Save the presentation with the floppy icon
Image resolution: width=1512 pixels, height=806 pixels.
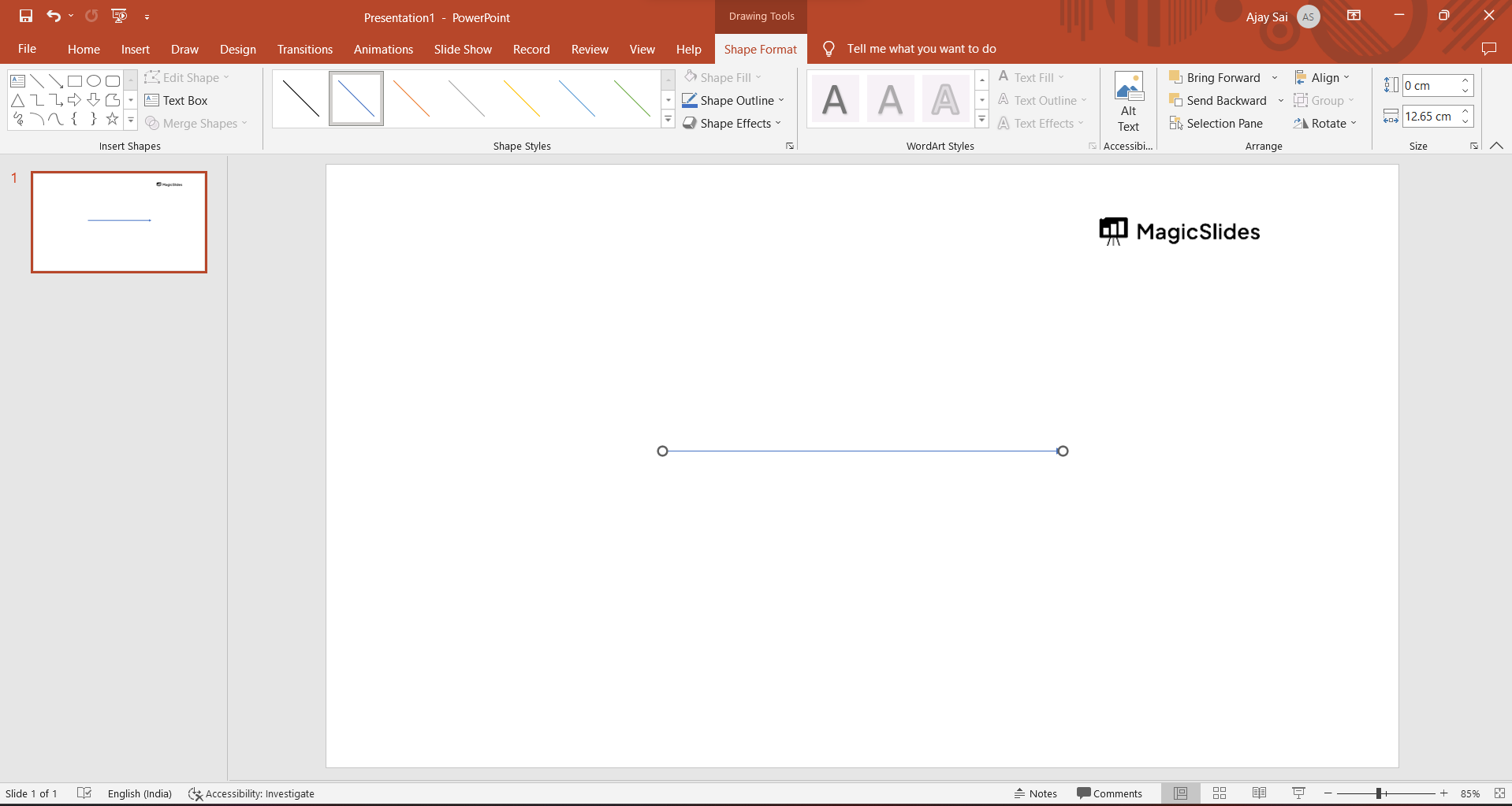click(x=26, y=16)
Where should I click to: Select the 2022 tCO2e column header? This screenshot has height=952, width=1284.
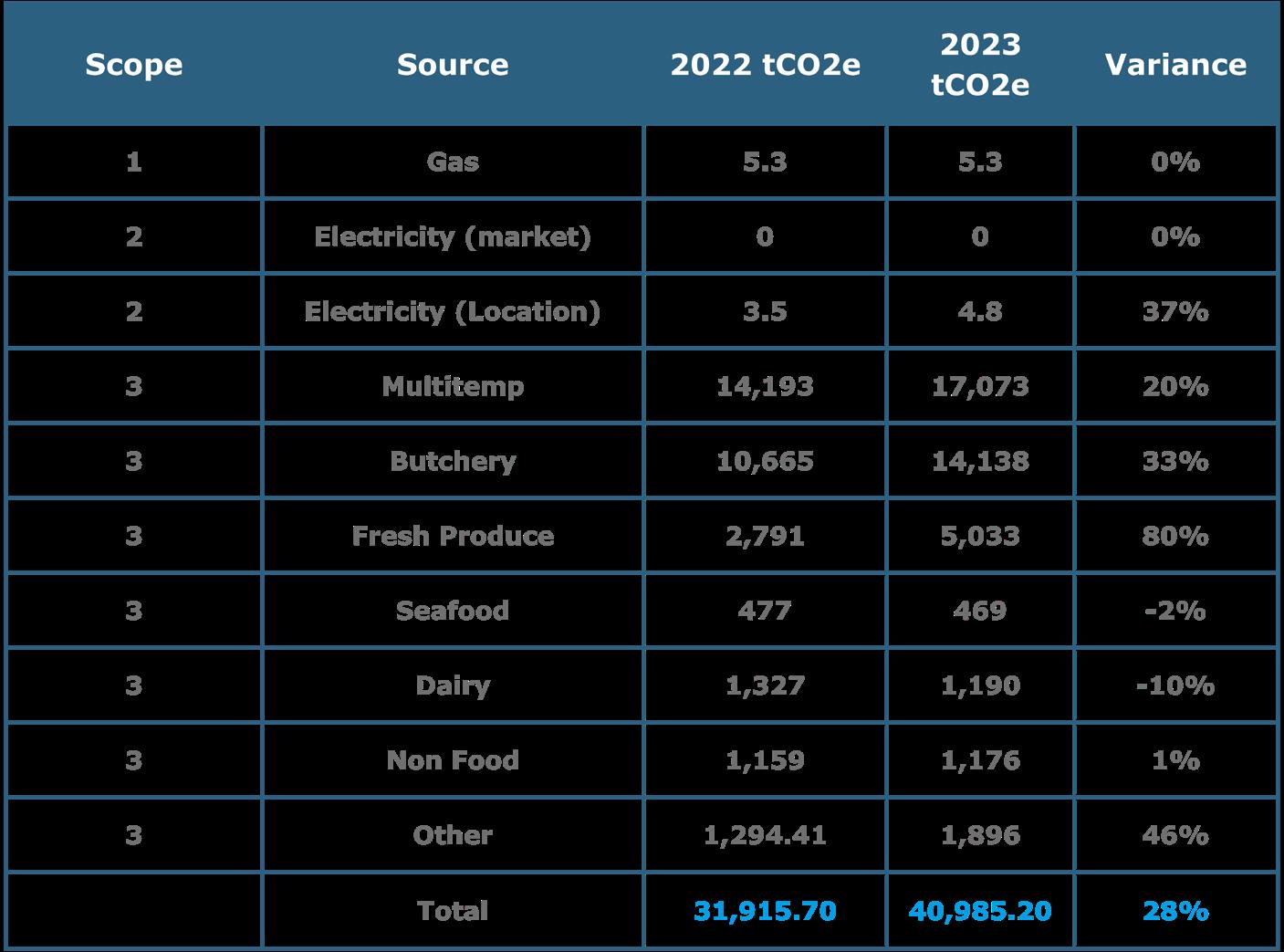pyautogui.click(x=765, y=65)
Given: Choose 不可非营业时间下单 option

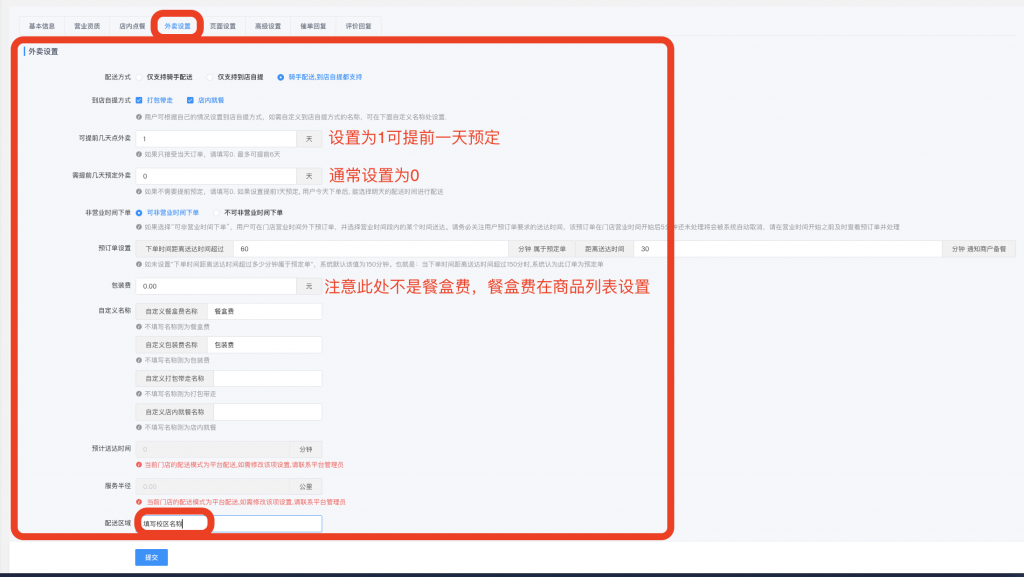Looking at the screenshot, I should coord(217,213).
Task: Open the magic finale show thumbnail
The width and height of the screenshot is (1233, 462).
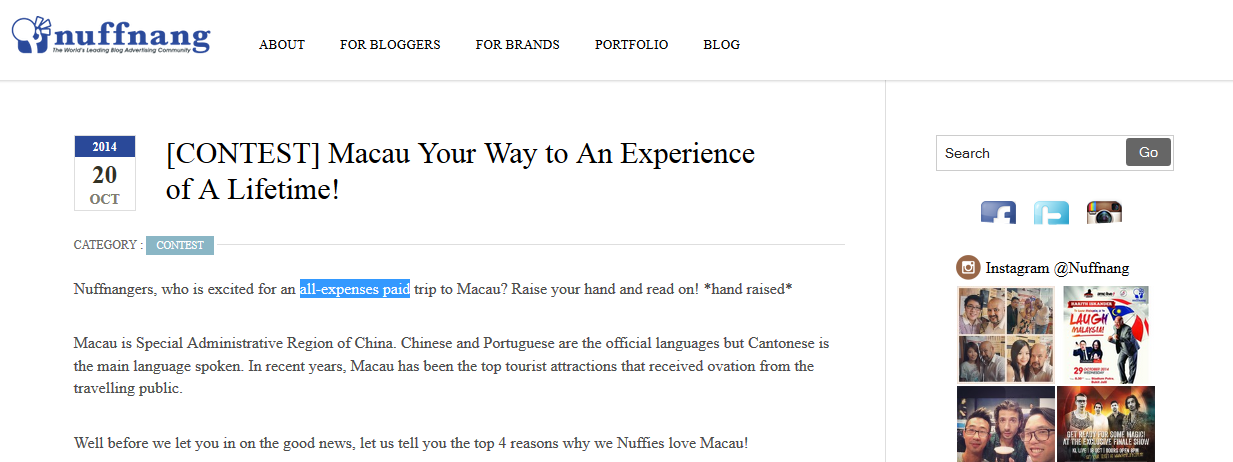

==

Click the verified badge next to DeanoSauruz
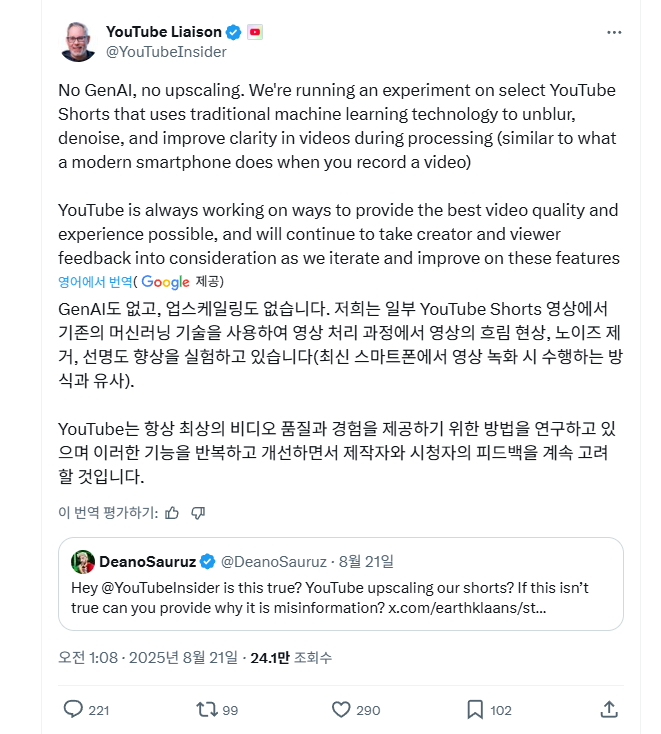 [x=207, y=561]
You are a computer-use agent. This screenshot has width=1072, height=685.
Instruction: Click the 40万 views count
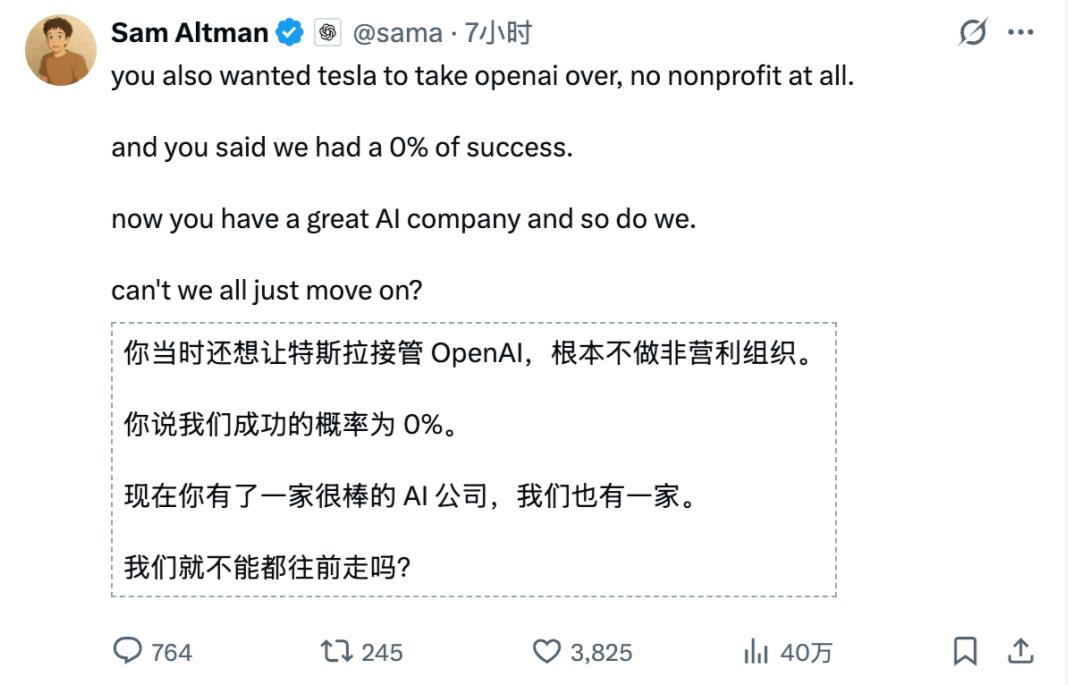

** What this task involves **
Write out only the lines that run from the line containing "Task: Open the magic finale show thumbnail" through the line containing "The width and", both included, exactly as they appear above.

** Answer box **
Task: Open the magic finale show thumbnail
The width and height of the screenshot is (1233, 462).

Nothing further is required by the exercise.